Começou a contar nesta segunda-feira (14) o prazo de cinco dias que os integrantes da Comissão Processante (CP) aberta pela Câmara Municipal têm para avaliar as defesas dos vereadores afastados Rony Alves (PTB) e Mário Takahashi (PV) protocoladas na semana passada. A análise dos documentos deve ser feita até a próxima sexta-feira. José Roque Neto (PR), João Martins (PSL) e Vilson Bittencourt (PSB), responsáveis pela investigação, vão decidir se prosseguem ou não com a denúncia feita por Filipe Barros (PSL) em janeiro.

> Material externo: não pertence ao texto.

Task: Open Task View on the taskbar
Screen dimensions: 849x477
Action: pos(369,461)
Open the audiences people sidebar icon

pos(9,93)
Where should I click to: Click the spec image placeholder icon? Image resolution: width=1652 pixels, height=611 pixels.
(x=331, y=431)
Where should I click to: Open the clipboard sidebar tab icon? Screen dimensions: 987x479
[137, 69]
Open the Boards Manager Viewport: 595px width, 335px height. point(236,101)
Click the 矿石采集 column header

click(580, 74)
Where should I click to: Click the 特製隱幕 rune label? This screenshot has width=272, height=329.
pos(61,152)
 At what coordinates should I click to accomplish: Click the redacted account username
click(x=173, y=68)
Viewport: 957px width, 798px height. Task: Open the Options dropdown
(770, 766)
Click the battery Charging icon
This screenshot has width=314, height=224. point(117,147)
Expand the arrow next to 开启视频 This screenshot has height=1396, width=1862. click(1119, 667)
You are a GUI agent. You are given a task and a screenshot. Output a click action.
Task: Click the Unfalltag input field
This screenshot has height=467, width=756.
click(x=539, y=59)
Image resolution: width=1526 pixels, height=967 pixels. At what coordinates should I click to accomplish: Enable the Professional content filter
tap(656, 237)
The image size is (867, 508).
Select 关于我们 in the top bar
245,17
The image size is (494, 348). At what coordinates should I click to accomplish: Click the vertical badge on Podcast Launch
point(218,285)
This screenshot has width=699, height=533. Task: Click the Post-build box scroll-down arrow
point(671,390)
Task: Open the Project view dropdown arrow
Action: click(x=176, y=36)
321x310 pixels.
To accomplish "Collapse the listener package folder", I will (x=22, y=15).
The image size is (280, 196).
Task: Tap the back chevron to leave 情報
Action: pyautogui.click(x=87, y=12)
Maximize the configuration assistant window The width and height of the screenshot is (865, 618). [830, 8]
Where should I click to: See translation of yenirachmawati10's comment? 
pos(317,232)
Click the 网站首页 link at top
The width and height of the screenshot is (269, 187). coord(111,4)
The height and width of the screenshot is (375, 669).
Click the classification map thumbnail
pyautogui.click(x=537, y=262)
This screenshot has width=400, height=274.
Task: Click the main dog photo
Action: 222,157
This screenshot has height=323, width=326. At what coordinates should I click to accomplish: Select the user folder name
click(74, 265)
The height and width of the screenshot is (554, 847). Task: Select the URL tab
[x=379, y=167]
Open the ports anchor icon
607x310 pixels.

Imagem ilustrativa da imagem Comissão Processante tem até o final da semana para avaliar defesas de vereadores afastados
| Foto: Reprodução/CML


Na época, o parlamentar justificou que a cassação dos mandatos de Alves e Takahashi deveria acontecer porque ambos "feriram o decoro", referindo-se ao possível envolvimento da dupla na Operação ZR-3, ou Zona Residencial 3, deflagrada pelo Gaeco (Grupo de Atuação Especial e Combate ao Crime Organizado) para investigar um suposto grupo criminoso formado entre agentes públicos e empresários para mudanças pontuais de zoneamento em Londrina.

O Ministério Público denunciou 13 pessoas ao juiz da 2ª Vara Criminal, Delcio Miranda da Rocha. Apenas o empresário Vander Mendes Ferreira e o servidor municipal Ossamu Kaminakagura, lotado na Secretaria de Obras há quase 20 anos, continuam presos. A Justiça chegou a determinar o uso de tornozeleiras eletrônicas para os vereadores afastados, mas o monitoramento foi revogado em abril. Por 15 votos a quatro, o Legislativo iniciou a apuração. O relatório que pode indicar ou não a cassação de Alves e Takahashi deve ficar pronto em até 90 dias.

O advogado Maurício Carneiro, que defende o petebista, apontou que "o MP acusa Rony de forma precipitada. Das 23 pessoas ouvidas pelos promotores, nenhuma trouxe um indício mínimo que o incriminasse". Já o advogado Anderson Mariano, defensor do representante do PV, pediu o cancelamento da sessão que definiu pela abertura da Comissão Processante.